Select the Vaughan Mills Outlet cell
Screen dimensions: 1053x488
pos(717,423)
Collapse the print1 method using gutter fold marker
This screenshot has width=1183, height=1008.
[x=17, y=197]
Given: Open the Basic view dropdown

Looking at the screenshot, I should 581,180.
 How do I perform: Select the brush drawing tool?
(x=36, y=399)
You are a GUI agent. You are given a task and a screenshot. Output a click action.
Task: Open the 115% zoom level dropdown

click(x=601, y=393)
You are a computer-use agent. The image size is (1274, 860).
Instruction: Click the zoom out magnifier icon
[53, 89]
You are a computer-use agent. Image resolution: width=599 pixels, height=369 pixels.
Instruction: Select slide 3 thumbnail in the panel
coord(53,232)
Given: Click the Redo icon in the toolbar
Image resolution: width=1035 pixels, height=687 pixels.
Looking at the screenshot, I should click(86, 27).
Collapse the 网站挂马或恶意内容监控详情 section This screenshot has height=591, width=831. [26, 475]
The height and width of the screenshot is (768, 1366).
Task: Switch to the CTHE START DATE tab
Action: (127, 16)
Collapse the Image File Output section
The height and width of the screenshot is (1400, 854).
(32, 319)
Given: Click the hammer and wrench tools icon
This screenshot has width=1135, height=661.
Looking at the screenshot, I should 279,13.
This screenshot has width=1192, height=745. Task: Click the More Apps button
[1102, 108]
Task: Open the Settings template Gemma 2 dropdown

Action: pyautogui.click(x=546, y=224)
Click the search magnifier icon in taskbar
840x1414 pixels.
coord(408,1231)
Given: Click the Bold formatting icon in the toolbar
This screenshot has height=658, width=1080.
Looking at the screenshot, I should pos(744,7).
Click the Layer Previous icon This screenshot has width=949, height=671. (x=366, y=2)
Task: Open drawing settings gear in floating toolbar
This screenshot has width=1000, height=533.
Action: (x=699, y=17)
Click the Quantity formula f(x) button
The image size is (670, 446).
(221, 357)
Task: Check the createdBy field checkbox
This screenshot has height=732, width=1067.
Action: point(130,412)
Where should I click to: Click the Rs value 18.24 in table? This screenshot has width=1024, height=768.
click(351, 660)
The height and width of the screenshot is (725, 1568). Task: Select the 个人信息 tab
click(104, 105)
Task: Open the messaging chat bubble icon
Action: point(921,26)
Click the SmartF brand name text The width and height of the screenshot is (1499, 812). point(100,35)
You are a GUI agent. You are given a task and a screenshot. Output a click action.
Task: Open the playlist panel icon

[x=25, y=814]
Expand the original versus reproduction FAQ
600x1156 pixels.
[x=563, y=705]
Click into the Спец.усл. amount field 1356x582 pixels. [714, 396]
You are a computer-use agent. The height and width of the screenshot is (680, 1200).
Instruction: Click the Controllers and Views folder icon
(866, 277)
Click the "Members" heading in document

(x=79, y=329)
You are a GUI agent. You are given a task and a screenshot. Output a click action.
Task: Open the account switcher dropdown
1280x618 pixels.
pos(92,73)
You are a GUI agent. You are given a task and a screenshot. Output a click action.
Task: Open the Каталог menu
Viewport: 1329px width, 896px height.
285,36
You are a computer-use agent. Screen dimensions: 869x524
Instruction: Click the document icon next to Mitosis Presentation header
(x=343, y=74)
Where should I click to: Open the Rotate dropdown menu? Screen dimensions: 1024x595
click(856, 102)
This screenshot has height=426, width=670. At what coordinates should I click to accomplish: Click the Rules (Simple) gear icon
+++++
> **Problem details**
The entries above must be returned in full, exactly as shown.

> **Reply**
Select the Vaughan Mills Outlet cell
Screen dimensions: 1053x488
pos(717,423)
Collapse the print1 method using gutter fold marker
This screenshot has width=1183, height=1008.
[x=17, y=197]
Given: Open the Basic view dropdown

Looking at the screenshot, I should 581,180.
 How do I perform: Select the brush drawing tool?
(x=36, y=399)
You are a GUI agent. You are given a task and a screenshot. Output a click action.
Task: Open the 115% zoom level dropdown

click(x=601, y=393)
You are a computer-use agent. The image size is (1274, 860).
Instruction: Click the zoom out magnifier icon
[53, 89]
You are a computer-use agent. Image resolution: width=599 pixels, height=369 pixels.
Instruction: Select slide 3 thumbnail in the panel
coord(53,232)
Given: Click the Redo icon in the toolbar
Image resolution: width=1035 pixels, height=687 pixels.
Looking at the screenshot, I should click(86, 27).
Collapse the 网站挂马或恶意内容监控详情 section This screenshot has height=591, width=831. [26, 475]
The height and width of the screenshot is (768, 1366).
Task: Switch to the CTHE START DATE tab
Action: (127, 16)
Collapse the Image File Output section
The height and width of the screenshot is (1400, 854).
(32, 319)
Given: Click the hammer and wrench tools icon
This screenshot has width=1135, height=661.
Looking at the screenshot, I should 279,13.
This screenshot has width=1192, height=745. Task: Click the More Apps button
[1102, 108]
Task: Open the Settings template Gemma 2 dropdown

Action: pyautogui.click(x=546, y=224)
Click the search magnifier icon in taskbar
840x1414 pixels.
coord(408,1231)
Given: Click the Bold formatting icon in the toolbar
This screenshot has height=658, width=1080.
Looking at the screenshot, I should pos(744,7).
Click the Layer Previous icon This screenshot has width=949, height=671. (x=366, y=2)
Task: Open drawing settings gear in floating toolbar
This screenshot has width=1000, height=533.
Action: (x=699, y=17)
Click the Quantity formula f(x) button
The image size is (670, 446).
(221, 357)
Task: Check the createdBy field checkbox
This screenshot has height=732, width=1067.
Action: point(130,412)
Where should I click to: Click the Rs value 18.24 in table? This screenshot has width=1024, height=768.
click(351, 660)
The height and width of the screenshot is (725, 1568). Task: Select the 个人信息 tab
click(104, 105)
Task: Open the messaging chat bubble icon
Action: point(921,26)
Click the SmartF brand name text The width and height of the screenshot is (1499, 812). point(100,35)
You are a GUI agent. You are given a task and a screenshot. Output a click action.
Task: Open the playlist panel icon

[x=25, y=814]
Expand the original versus reproduction FAQ
600x1156 pixels.
[x=563, y=705]
Click into the Спец.усл. amount field 1356x582 pixels. [714, 396]
You are a computer-use agent. The height and width of the screenshot is (680, 1200).
Instruction: Click the Controllers and Views folder icon
(866, 277)
Click the "Members" heading in document

(x=79, y=329)
You are a GUI agent. You are given a task and a screenshot. Output a click action.
Task: Open the account switcher dropdown
1280x618 pixels.
pos(92,73)
You are a GUI agent. You are given a task and a screenshot. Output a click action.
Task: Open the Каталог menu
Viewport: 1329px width, 896px height.
285,36
You are a computer-use agent. Screen dimensions: 869x524
Instruction: Click the document icon next to Mitosis Presentation header
(x=343, y=74)
Where should I click to: Open the Rotate dropdown menu? Screen dimensions: 1024x595
click(856, 102)
This screenshot has height=426, width=670. At what coordinates should I click to accomplish: Click the Rules (Simple) gear icon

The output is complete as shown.